Key risks to the call include a sharp fall in commodity prices, higher-than-expected competition, and slower ramp-up of FMEG business and lower-than-expected margin improvement in FMEG. The target price translated to 26% upside potential from current levels.
KIE Industries – Buy
Target price – Rs 1,250
KIE Industries is the second-largest player in the industry. KIE Industries has its eyes set on the retail customers, expecting better growth prospects from the same. “KEI has significant capacity headroom to grow the business in most product categories. The company is looking to invest Rs 600-700 crore to grow capacity for LT, HT and EHV cables over the next five years. We think this will generate more than Rs 7,000 crore of revenue by FY24e at prevailing product prices,” HSBC said.

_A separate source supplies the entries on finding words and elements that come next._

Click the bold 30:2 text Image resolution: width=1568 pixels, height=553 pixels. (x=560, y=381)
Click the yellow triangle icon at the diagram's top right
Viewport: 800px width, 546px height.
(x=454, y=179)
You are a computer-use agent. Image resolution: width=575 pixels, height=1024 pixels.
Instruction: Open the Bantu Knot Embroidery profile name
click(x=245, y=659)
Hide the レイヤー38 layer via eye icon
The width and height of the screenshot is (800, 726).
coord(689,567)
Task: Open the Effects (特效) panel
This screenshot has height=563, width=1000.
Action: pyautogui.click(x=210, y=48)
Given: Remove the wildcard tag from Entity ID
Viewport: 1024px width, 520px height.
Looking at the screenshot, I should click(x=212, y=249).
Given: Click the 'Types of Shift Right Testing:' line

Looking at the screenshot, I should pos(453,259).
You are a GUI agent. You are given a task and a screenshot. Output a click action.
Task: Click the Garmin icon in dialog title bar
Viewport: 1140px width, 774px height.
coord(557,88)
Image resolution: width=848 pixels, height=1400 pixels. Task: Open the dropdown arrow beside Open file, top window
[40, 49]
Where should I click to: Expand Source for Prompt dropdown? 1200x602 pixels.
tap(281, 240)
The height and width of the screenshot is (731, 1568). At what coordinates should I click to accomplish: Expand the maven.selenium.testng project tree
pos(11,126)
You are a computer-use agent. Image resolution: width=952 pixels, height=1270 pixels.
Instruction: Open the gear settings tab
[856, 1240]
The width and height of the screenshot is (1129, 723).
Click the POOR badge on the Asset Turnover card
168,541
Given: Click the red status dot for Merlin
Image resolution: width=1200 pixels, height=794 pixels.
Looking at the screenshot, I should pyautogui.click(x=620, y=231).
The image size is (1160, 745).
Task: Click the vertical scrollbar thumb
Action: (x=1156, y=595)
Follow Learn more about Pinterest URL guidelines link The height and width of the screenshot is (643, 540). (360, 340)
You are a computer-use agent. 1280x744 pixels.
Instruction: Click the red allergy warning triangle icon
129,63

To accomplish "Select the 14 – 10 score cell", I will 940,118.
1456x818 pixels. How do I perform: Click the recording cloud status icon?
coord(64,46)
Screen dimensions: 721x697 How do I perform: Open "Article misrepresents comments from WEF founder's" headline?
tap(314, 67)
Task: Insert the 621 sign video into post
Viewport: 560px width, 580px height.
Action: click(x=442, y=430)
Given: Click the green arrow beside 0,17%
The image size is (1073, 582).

The brokerage firm expects KIE industries to post strong cash-backed growth in the coming years. HSBC said that KIE Industries will see more profitable growth as mix changes in favour of high margin retail business and drives improvement in ROIC. Retail business also has a shorter working capital cycle. Further KIE Industries is also expected to receive money from clients, that was kept aside as a safeguard for any defective or non-compliant work. The target price implies 29.6% upside potential.
(The stock recommendations in this story are by the respective research and brokerage firms. Financial Express Online does not bear any responsibility for their investment advice. Please consult your investment advisor before investing.)